# AMD64 multilib yes or not

## enrico3791

I'm about to install Gentoo an my AMD64 computer. I red about multilib, but I didn't understood the benefit or disadvantages.

Could you please help me.

The computer will be used as normal desktop: internet browsing, e-mail, e-mule,...

Thanks

Enrico

----------

## bjlockie

multilib allows you to run both 64 and 32 bit programs.

The 64 and 32 bit libraries are compiled.

Using multilib guarantees everything will work.

That said, most programs run fine in 64 bit mode (except grub).

I would install it for a new install and then migrate off it if you want.

----------

## prometheanfire

For desktop I tend to go with multilib, for servers, no-multilib.

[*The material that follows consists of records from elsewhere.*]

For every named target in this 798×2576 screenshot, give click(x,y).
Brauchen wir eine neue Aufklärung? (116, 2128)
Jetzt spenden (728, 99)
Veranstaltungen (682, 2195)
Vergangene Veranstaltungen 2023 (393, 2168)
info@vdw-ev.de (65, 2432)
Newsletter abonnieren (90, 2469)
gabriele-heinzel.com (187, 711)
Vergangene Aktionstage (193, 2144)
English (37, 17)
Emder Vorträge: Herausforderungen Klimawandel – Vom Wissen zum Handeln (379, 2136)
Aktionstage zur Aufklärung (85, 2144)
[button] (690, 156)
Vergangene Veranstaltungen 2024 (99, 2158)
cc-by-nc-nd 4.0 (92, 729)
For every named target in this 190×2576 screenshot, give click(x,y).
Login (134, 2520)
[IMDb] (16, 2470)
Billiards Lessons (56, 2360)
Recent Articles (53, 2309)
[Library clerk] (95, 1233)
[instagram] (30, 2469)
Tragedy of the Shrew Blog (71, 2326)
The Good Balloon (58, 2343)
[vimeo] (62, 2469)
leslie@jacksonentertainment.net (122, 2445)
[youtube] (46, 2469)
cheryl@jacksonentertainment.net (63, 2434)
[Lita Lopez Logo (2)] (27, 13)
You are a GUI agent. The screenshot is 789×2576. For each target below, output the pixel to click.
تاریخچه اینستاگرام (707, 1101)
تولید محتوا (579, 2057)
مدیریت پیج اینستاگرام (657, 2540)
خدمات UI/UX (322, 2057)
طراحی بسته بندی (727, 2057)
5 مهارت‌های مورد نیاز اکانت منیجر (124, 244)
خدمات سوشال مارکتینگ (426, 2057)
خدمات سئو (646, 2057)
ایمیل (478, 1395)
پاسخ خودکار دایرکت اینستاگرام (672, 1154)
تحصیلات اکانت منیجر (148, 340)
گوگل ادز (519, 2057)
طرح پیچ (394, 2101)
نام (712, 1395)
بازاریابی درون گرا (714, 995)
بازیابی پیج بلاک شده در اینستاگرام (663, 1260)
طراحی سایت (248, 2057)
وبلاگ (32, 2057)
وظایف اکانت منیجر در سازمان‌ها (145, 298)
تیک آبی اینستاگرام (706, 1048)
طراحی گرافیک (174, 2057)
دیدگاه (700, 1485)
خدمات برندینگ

In general most things work on nomultilib but there will always be that one program.

----------

## kite14

 *mthode wrote:*   

> In general most things work on nomultilib but there will always be that one program.

 

I agree. Especially binary programs may require 32-bit libraries: the first one that comes to mind is Google Earth, but there could be more...

----------

## wswartzendruber

I chose to go without multilib and have since regretted it...greatly.

----------

## hephooey

I do not have multilib but I have a 32bit chroot environment, so whenever I need to run 32bit programs I can use schroot, it also could serve as a testbed of new softwares. The only disadvantage I can see is the disk space, but hard drives are so cheap nowadays...

----------

## bjlockie

 *wswartzendruber wrote:*   

> I chose to go without multilib and have since regretted it...greatly.

 

What program do you need?

I don't run multilib and everything I use, works fine.

----------

## wswartzendruber

 *bjlockie wrote:*   

>  *wswartzendruber wrote:*   I chose to go without multilib and have since regretted it...greatly. 
> 
> What program do you need?
> 
> I don't run multilib and everything I use, works fine.

 

Android SDK

----------